### EXTRAIT DU TEXTE
Nouveaux quartiers urbains : Le modèle performant du partenariat public-privé
Une quête : comprendre comment les partenariats public-privé réinventent la planification urbaine pour façonner au Luxembourg des quartiers durables et inclusifs tels que Belval et Metzeschmelz. Une méthode ? Solliciter l’expertise de trois acteurs clés de ces développements urbains.
Marie-Josée Vidal, Premier Conseiller de Gouvernement et présidente d’AGORA, Simone Asselborn-Bintz, bourgmestre de Sanem, et Christian Weis, bourgmestre d’Esch-sur-Alzette, livrent leur expertise.
À Belval et à Metzeschmelz, autrefois dominés par les hauts-fourneaux d’ArcelorMittal, des quartiers prennent vie grâce à une collaboration inédite entre le géant sidérurgique et l’État luxembourgeois (via AGORA). Ensemble, ces deux projets démontrent comment un partenariat public-privé (PPP) peut propulser le développement urbain et construire un avenir durable pour la région.

### CONSIGNES DE L'EXERCICE
**a)** D'après l'extrait sur Belval et Metzeschmelz, quelle fonction Christian Weis occupe-t-il ?
**b)** Recopiez fidèlement le passage de l'extrait sur Belval et Metzeschmelz qui commence par "Nouveaux quartiers urbains" et se poursuit jusqu'à "livrent leur expertise.".
Les items ne jouent aucun rôle ici.

### DONNÉES FOURNIES
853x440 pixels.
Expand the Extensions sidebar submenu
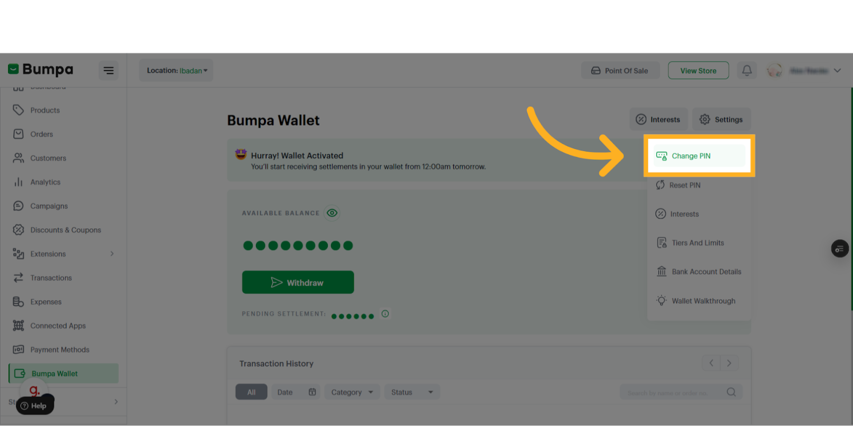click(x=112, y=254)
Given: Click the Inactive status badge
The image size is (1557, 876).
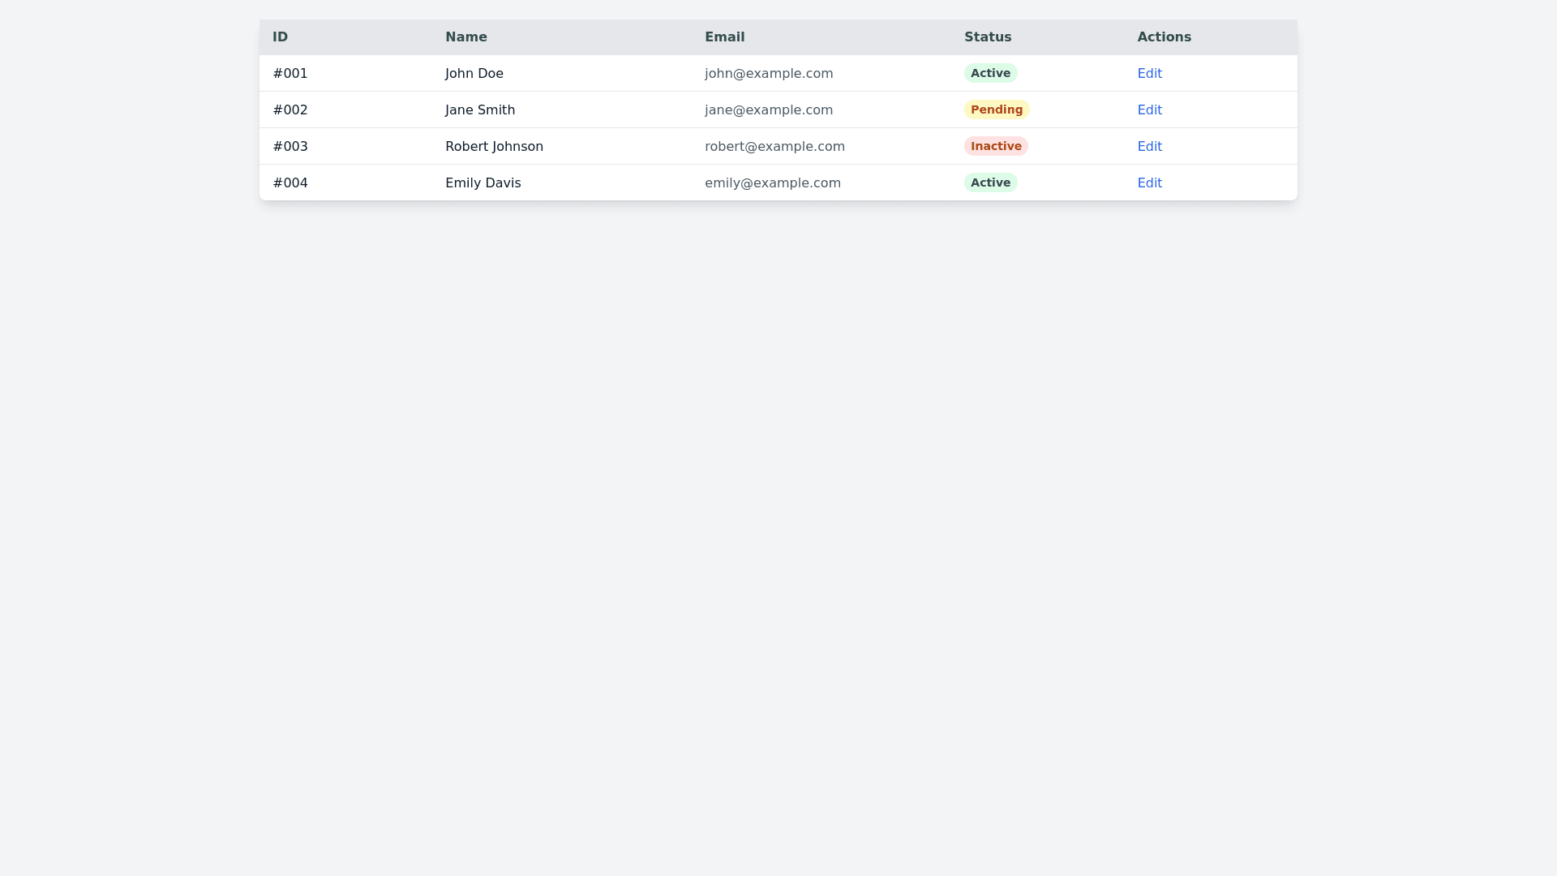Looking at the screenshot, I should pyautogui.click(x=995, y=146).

...

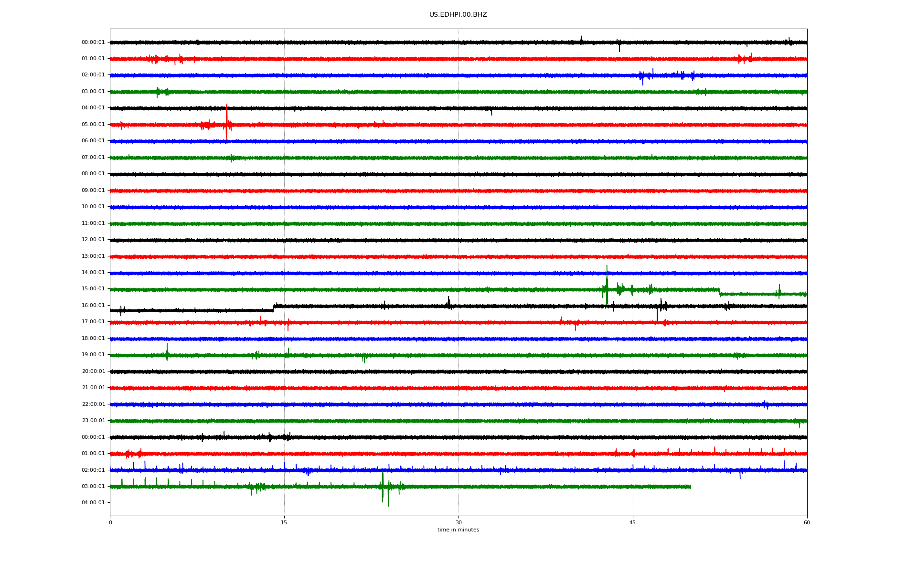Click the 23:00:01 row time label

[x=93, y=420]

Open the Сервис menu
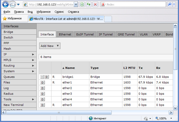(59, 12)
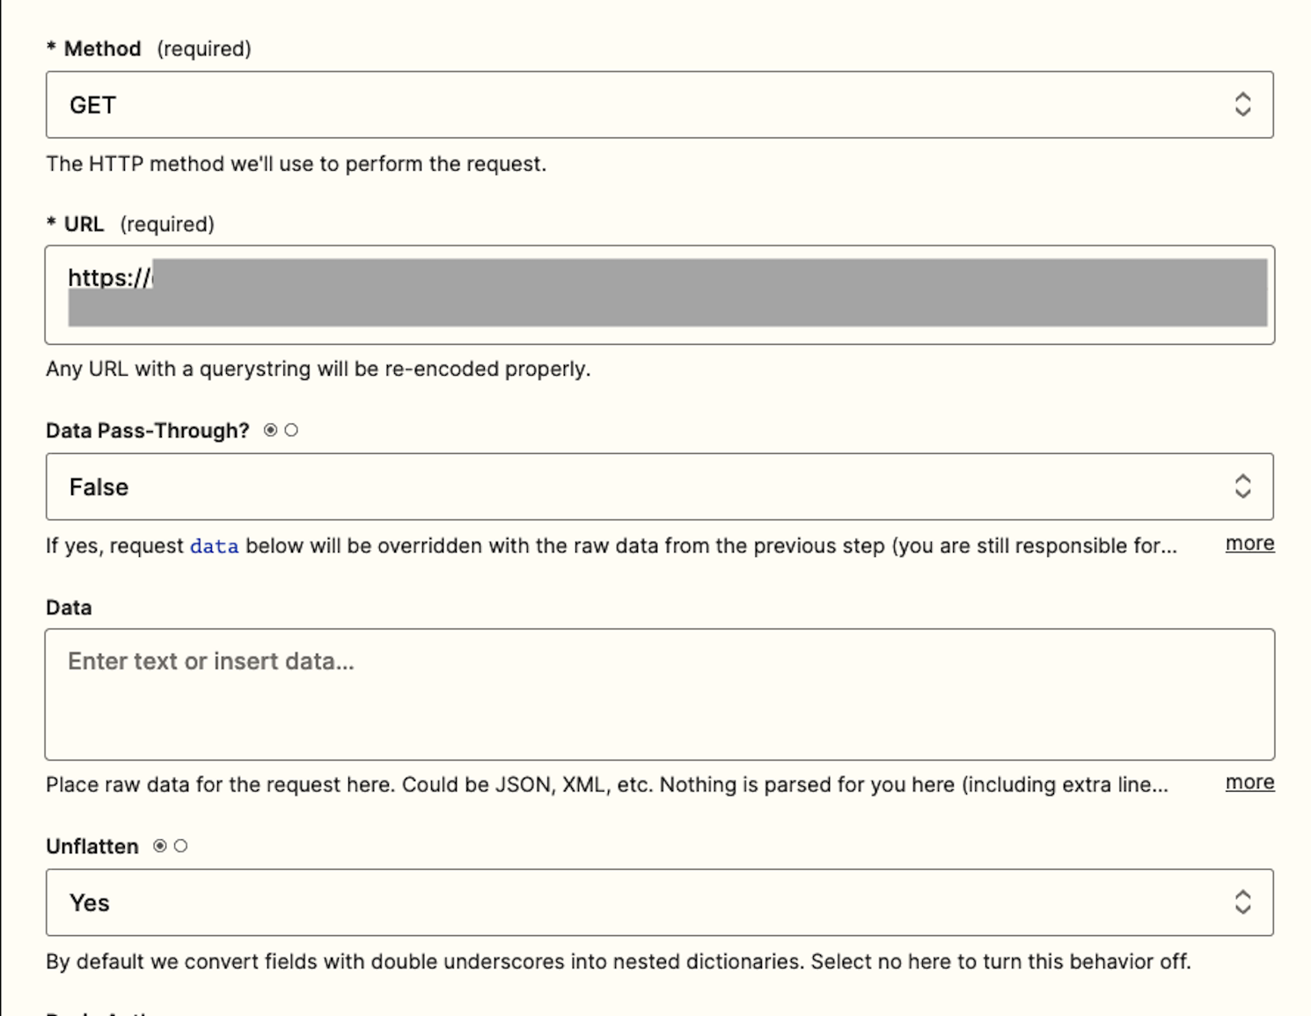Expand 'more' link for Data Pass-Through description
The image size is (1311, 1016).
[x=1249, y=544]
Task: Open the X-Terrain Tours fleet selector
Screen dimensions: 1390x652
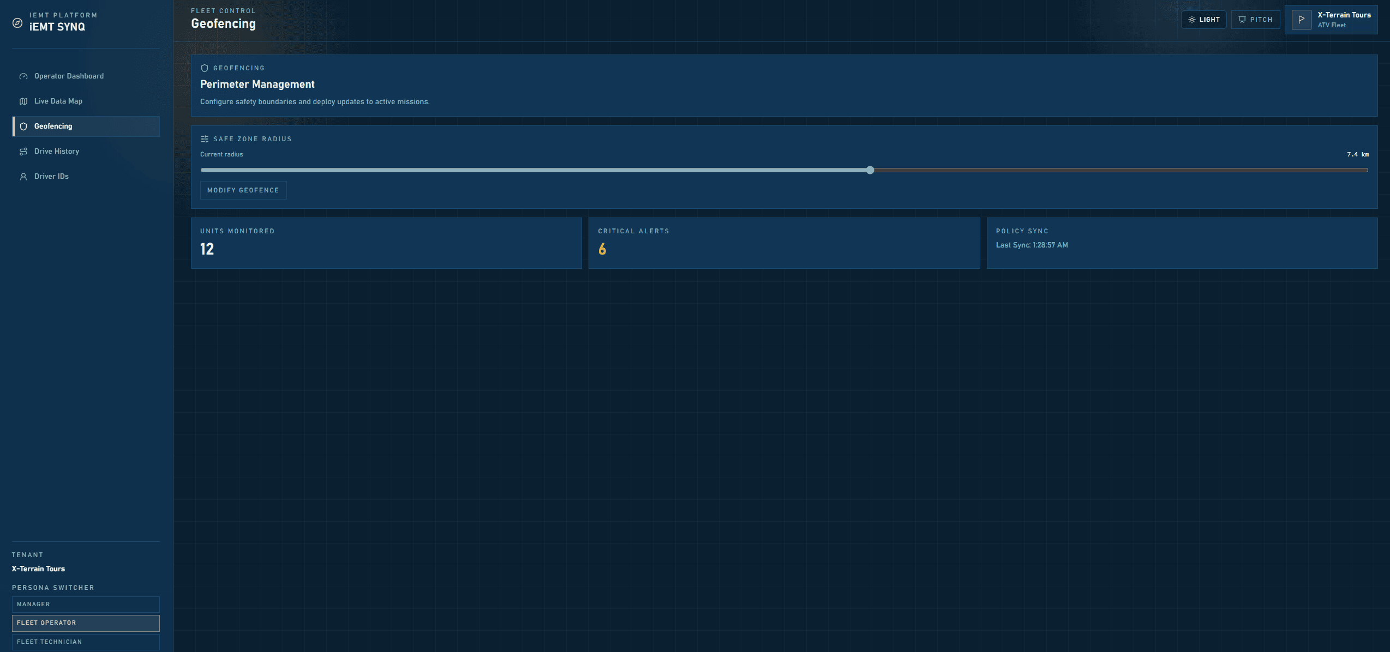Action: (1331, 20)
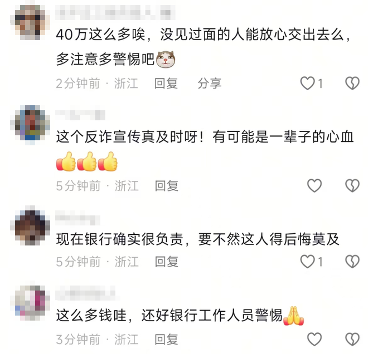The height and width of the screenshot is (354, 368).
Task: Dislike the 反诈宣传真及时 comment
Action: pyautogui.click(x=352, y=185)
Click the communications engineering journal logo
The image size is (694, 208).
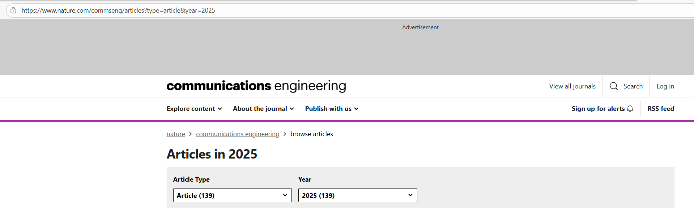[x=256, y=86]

### RÉPONSES AUX EXERCICES
**a)** Il est bourgmestre d'Esch-sur-Alzette.

**b)**
Nouveaux quartiers urbains : Le modèle performant du partenariat public-privé
Une quête : comprendre comment les partenariats public-privé réinventent la planification urbaine pour façonner au Luxembourg des quartiers durables et inclusifs tels que Belval et Metzeschmelz. Une méthode ? Solliciter l’expertise de trois acteurs clés de ces développements urbains.
Marie-Josée Vidal, Premier Conseiller de Gouvernement et présidente d’AGORA, Simone Asselborn-Bintz, bourgmestre de Sanem, et Christian Weis, bourgmestre d’Esch-sur-Alzette, livrent leur expertise.